Some characters, including one key "sidekick," appear and disappear seemingly at random, while another shows up at the last moment for a scene that tries hard to evoke real emotion, never minding that it undermines the only other moment of humanity in the film. It's false and fabricated, contrived to meet the expectations of fans, which so much of Indiana Jones and the Dial of Destiny seems designed to do.

I've intentionally stayed away from revealing too much of the story for fear of spoiling the film for anyone yet to see it — but also because I'm not sure I understand much of it. Too many characters do and say too many things, to the point that the film seems to wind in on itself, and isn't even sure of its own trajectory. This is one strange, messy film that contains none of the assured storytelling and sharp wit that was the hallmark of the first three movies in the series.

As it nears its climax, Indiana Jones and the Dial of Destiny goes in such a weird direction that I suddenly started thinking of the sharp and funny Bill and Ted movies. These scenes would be embarrassing except that they embrace their craziness so fully — and, oddly, they end up being the only ones in the movie I'm really likely to remember. For one weird, brief moment, Indiana Jones and the Dial of Destiny comes fully to life, resulting in a massive choice for Indy to make. But he doesn't make it, and for the umpteenth time in an Indiana Jones movie, our hero is denied the chance to embrace his own story, deflating the film just as it should be reaching its climax.

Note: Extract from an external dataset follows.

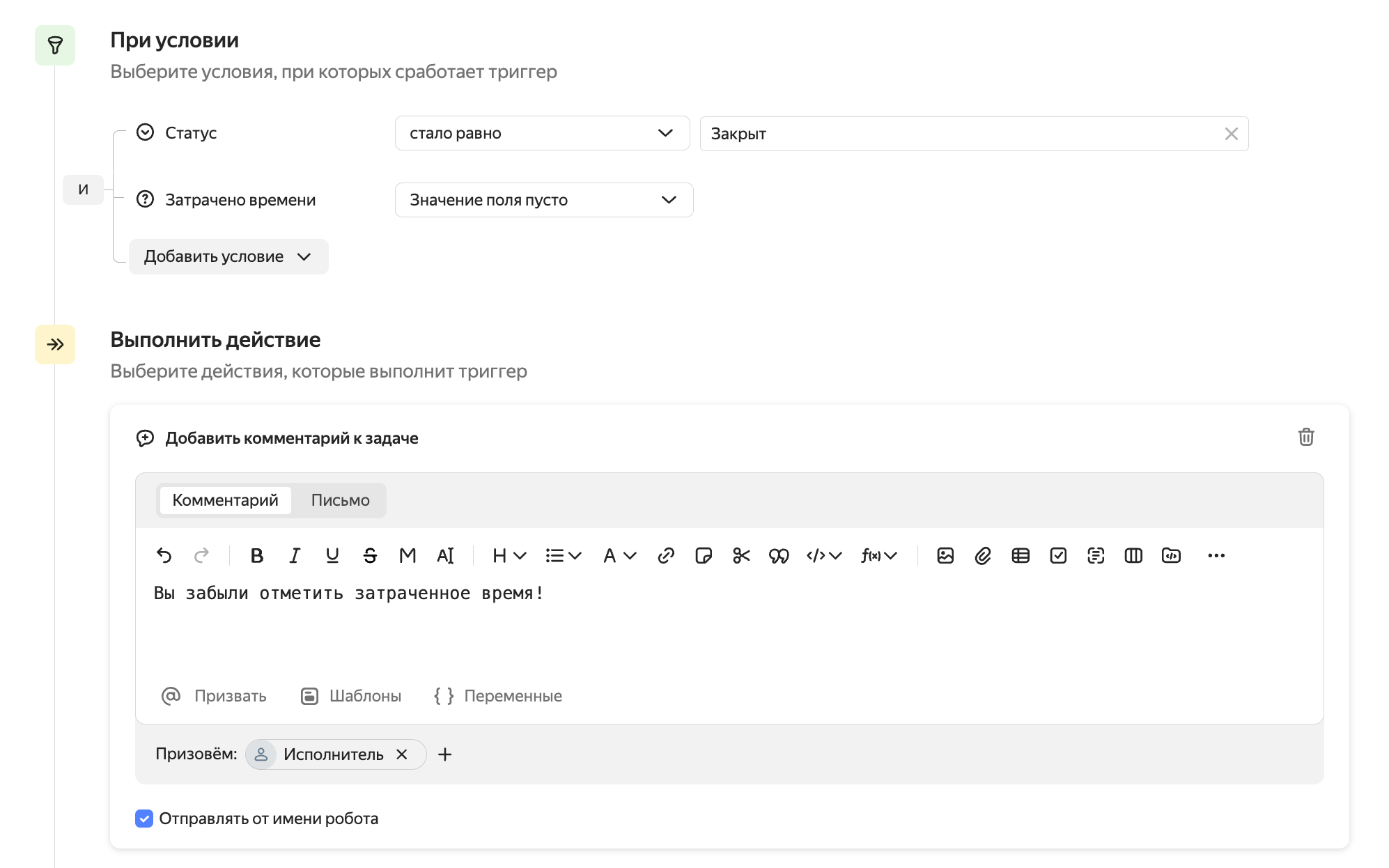The height and width of the screenshot is (868, 1389).
Task: Delete the comment action with trash icon
Action: point(1305,437)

For the most part, Indiana Jones is a long, lumbering, confusing escape room puzzle. It often seems inspired less by its own predecessors than by The DaVinci Code and National Treasure. That both of those films were, in turn, trying to evoke the spirit of Indiana Jones films seems at once illuminating and awfully depressing.

Indiana Jones has had some glory days. Now, it really is past time for him to hang up that hat for good.